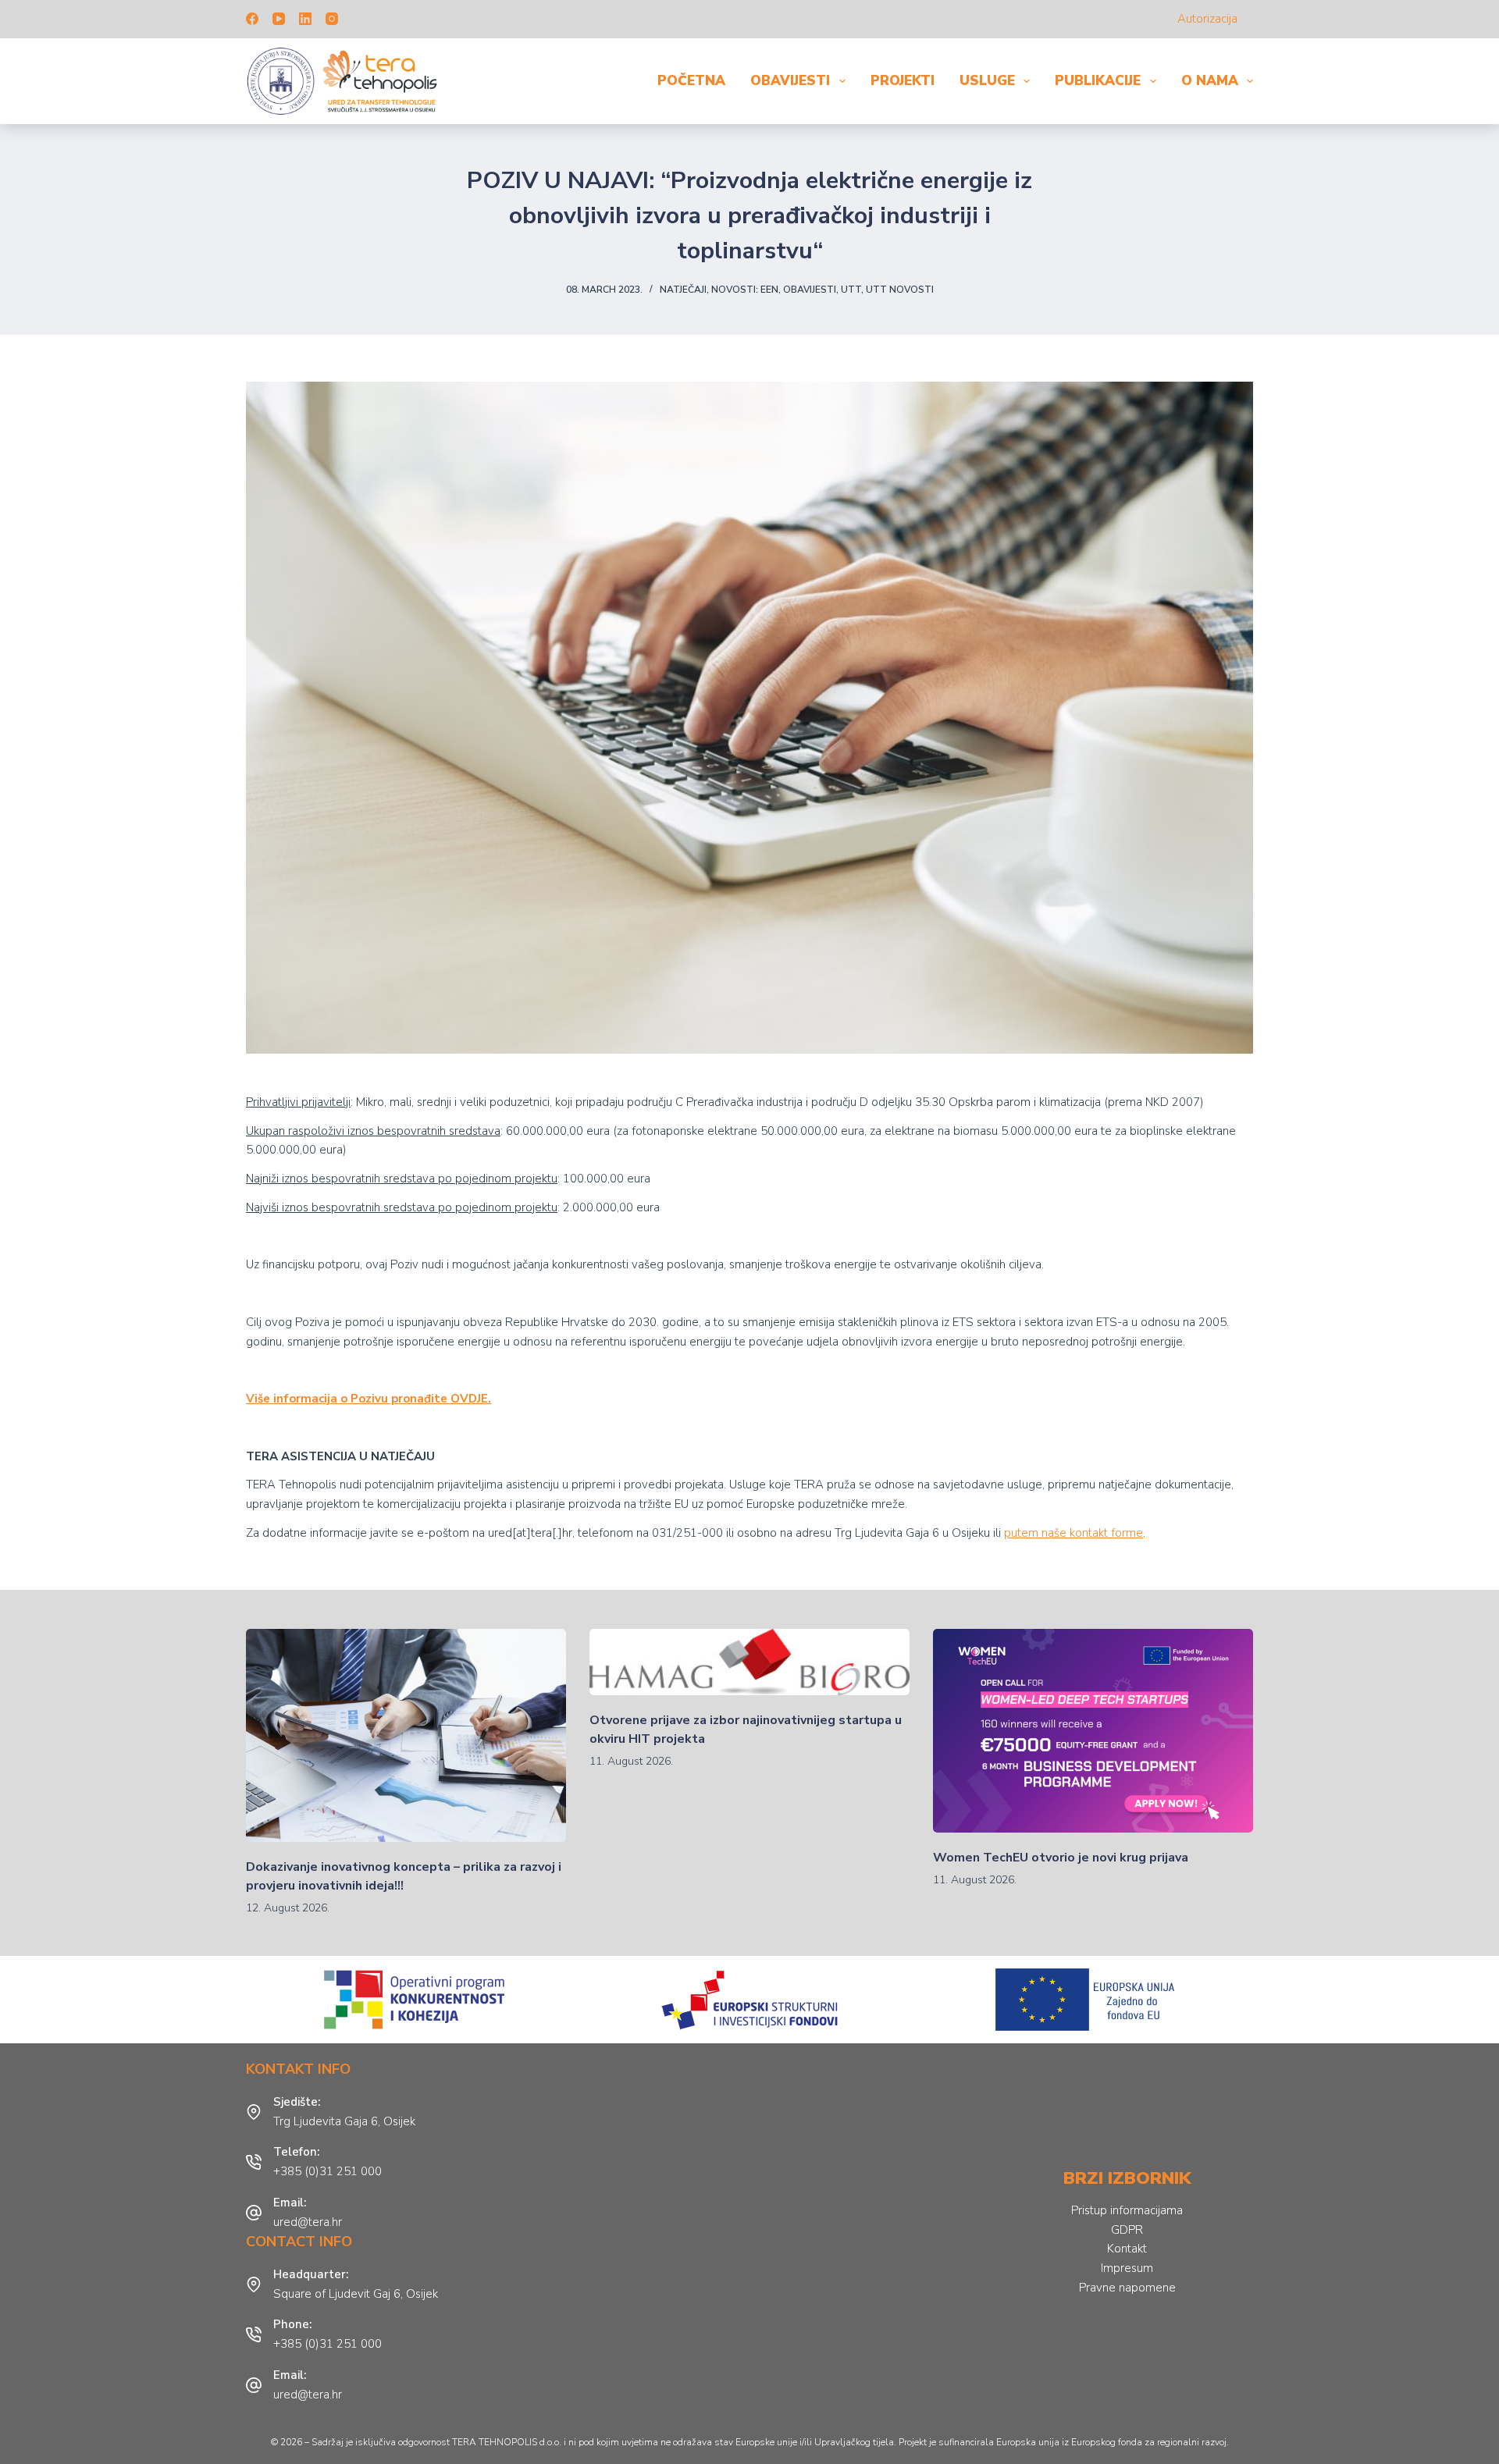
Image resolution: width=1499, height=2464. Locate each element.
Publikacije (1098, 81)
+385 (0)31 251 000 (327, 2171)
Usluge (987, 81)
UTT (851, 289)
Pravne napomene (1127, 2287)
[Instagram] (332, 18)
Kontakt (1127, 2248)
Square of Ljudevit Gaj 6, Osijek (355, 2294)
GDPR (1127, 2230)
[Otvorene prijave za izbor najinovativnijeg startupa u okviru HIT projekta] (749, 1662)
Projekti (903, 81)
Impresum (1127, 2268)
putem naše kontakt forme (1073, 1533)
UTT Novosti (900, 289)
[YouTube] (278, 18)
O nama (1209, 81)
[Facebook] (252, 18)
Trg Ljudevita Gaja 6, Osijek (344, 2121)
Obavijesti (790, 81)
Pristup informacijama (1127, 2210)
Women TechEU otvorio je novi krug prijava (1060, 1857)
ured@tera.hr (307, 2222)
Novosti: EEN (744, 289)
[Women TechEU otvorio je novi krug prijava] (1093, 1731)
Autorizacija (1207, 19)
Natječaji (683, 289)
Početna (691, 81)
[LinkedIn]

# WORK REQUIRED:
Your task is to repeat the material above exactly, without its pictures.

# PROBLEM SOLUTION:
Image resolution: width=1499, height=2464. Locate each element.
Publikacije (1098, 81)
+385 (0)31 251 000 (327, 2171)
Usluge (987, 81)
UTT (851, 289)
Pravne napomene (1127, 2287)
[Instagram] (332, 18)
Kontakt (1127, 2248)
Square of Ljudevit Gaj 6, Osijek (355, 2294)
GDPR (1127, 2230)
[Otvorene prijave za izbor najinovativnijeg startupa u okviru HIT projekta] (749, 1662)
Projekti (903, 81)
Impresum (1127, 2268)
putem naše kontakt forme (1073, 1533)
UTT Novosti (900, 289)
[YouTube] (278, 18)
O nama (1209, 81)
[Facebook] (252, 18)
Trg Ljudevita Gaja 6, Osijek (344, 2121)
Obavijesti (790, 81)
Pristup informacijama (1127, 2210)
Women TechEU otvorio je novi krug prijava (1060, 1857)
ured@tera.hr (307, 2222)
Novosti: EEN (744, 289)
[Women TechEU otvorio je novi krug prijava] (1093, 1731)
Autorizacija (1207, 19)
Natječaji (683, 289)
Početna (691, 81)
[LinkedIn]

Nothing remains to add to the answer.